The once-fledgling field of MASH drug developers is now one of the few areas of consistency in the biotech industry.
And another late-stage startup is gaining traction.
Boston Pharmaceuticals, advancing a once-monthly liver disease drug, is exploring both an IPO and an acquisition, looking to capitalize after a successful mid-stage trial and a comparable company’s positive data.
“We are focusing on being de-risked and fast, but we’re also doing [a] dual track,” Boston Pharma CEO Sophie Kornowski told
Endpoints News
in an interview. “It’s important for us to have smart investors at the table. You want to maximize the asset for the patients.”
Mayank Mamtani, senior managing director and group head of healthcare at B Riley Securities, compared Boston to the cardiometabolic biotech Carmot Therapeutics. In 2023, that company raised $150 million in May, filed paperwork to go public in mid-November, and was swiftly acquired by Roche two weeks later.
“They could kind of do these parallel processes and see what makes sense from a timeline to value creation,” he said in an interview.
Boston’s plans underscore just how much momentum biotechs have gained by looking to treat metabolic dysfunction-associated steatohepatitis, a form of advanced fatty liver disease also known as NASH. A few years ago, the treatment landscape was a graveyard. Now, there’s an approved drug in Madrigal’s once-daily pill Rezdiffra, and a number of followers that confidently feel there’s enough of the market that awaits them.
Boston Pharma launched 10 years ago with $600 million when megarounds genuinely were a dime a dozen. It had the backing of Gurnet Point Capital, led then by current Biogen CEO Chris Viehbacher, and was helmed by former Eli Lilly executive Robert Armstrong.
Not unlike many bright-eyed biotechs, Boston Pharma wanted to win at everything. It strove to have 20 clinical assets, and
licensed a handful
from GSK and Novartis in 2018. Another asset separately licensed from the Swiss pharma in 2020 was what became efimosfermin alfa, now the only asset in its clinical pipeline. Kornowski, a dealmaker in her own right after previously leading Roche’s BD team, said “the economics are really favorable to Boston Pharmaceuticals.”
Board chairman Elias Zerhouni told Endpoints that when he got involved, he convinced investors that the company had to focus.
“You can’t afford to not be best-in-class in at least one category, if not two,” he recalled telling Ernesto Bertarelli, an Italian billionaire whose asset management firm includes Gurnet Point. So the company focused on the MASH treatment.

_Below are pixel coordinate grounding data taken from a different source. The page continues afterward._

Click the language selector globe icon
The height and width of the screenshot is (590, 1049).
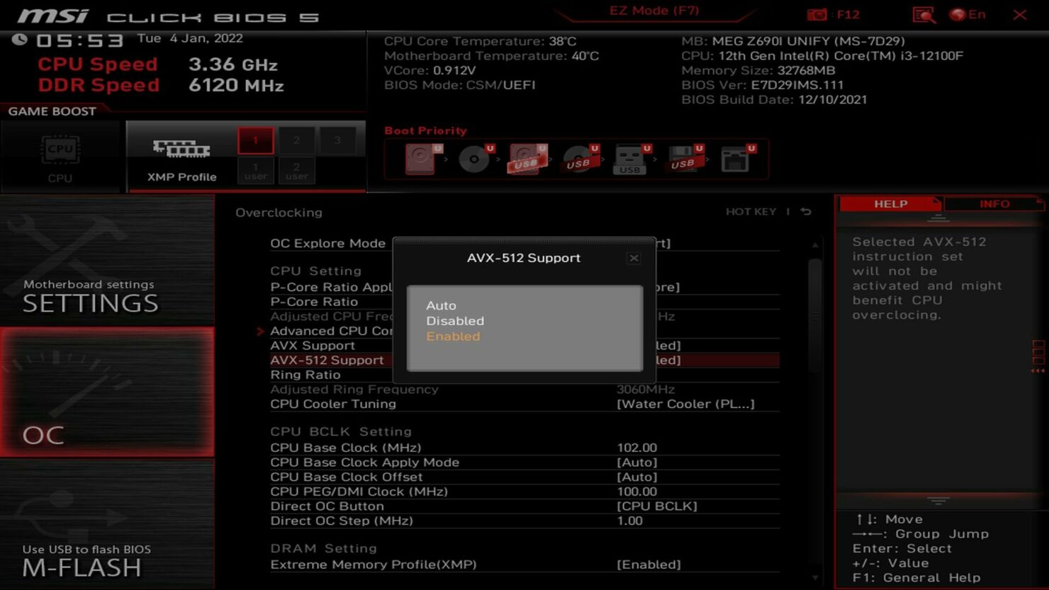pyautogui.click(x=958, y=14)
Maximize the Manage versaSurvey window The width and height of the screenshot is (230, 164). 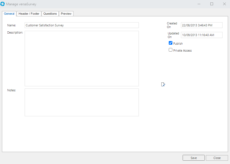[x=212, y=4]
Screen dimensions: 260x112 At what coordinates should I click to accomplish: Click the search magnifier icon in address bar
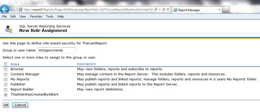(156, 10)
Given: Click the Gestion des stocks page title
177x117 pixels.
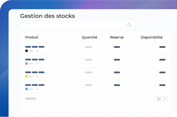Looking at the screenshot, I should [47, 16].
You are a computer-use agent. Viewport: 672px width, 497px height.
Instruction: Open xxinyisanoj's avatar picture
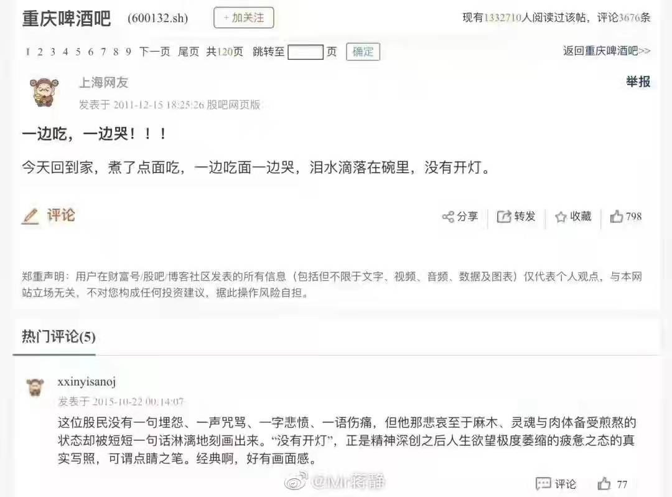click(35, 387)
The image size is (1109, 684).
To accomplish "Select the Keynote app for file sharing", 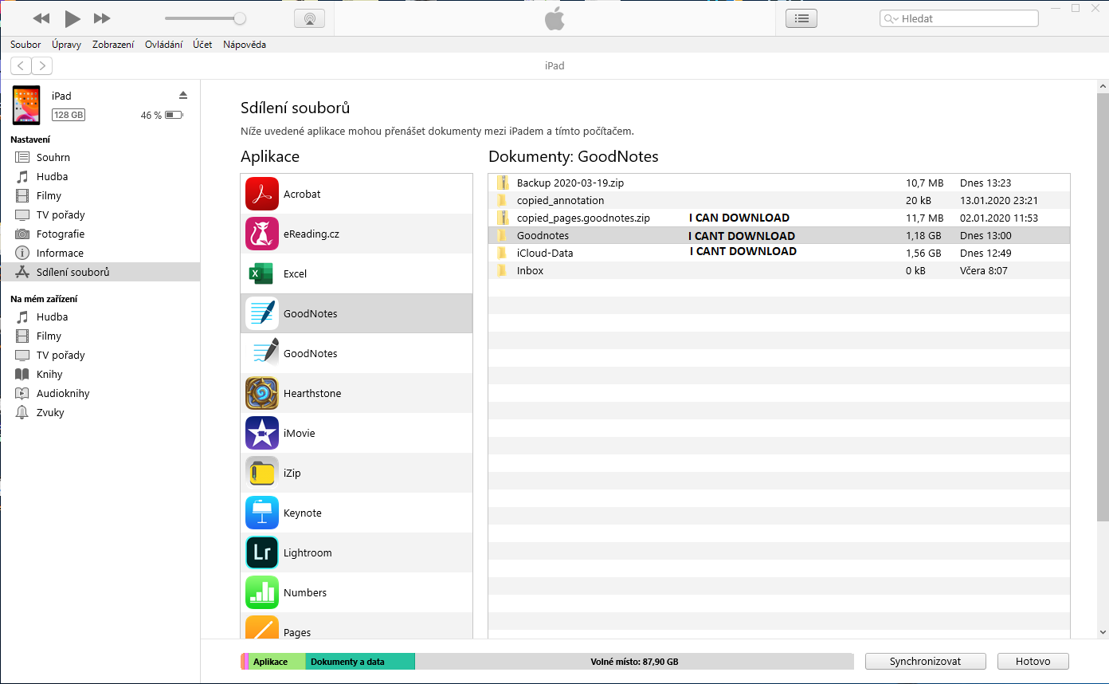I will pos(303,513).
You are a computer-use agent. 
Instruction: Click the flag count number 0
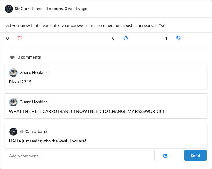[8, 38]
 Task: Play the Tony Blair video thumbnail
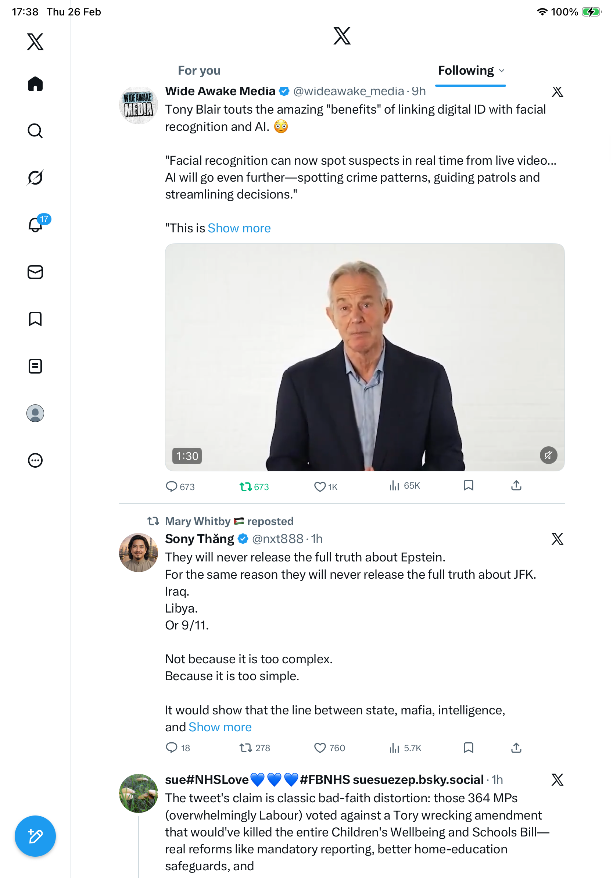point(364,357)
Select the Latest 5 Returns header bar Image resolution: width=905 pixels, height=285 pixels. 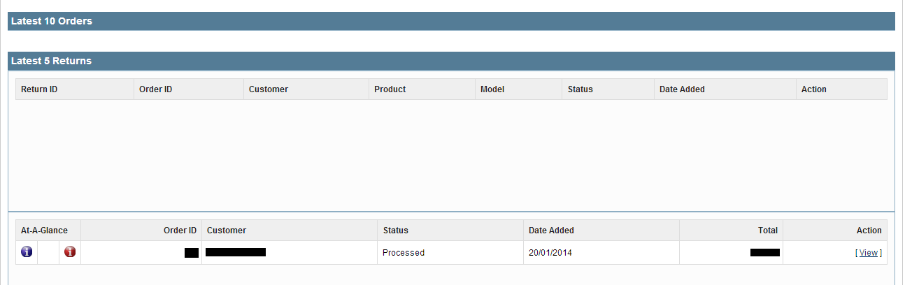tap(451, 61)
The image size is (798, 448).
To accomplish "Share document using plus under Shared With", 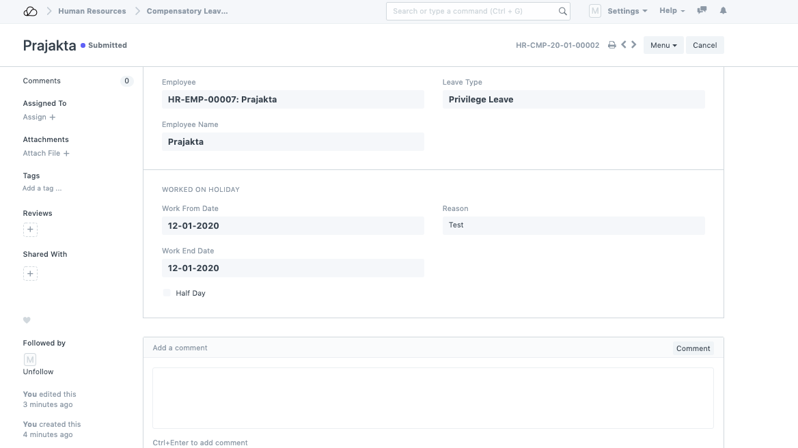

Boston Pharma reported Phase 2 data
in November showing statistically
significant improvements in both fibrosis without worsening of MASH, and resolution of MASH without worsening of fibrosis. Fibrosis is a type of liver scarring that’s a hallmark of the disease.
Its drug got another boost after Akero Therapeutics reported in late January that its own candidate with a similar mechanism was able to better reverse advanced fibrosis in patients compared to placebo.
Zerhouni says that those data not only validated the broader FGF21 class, but they informed how vital the duration of therapy is.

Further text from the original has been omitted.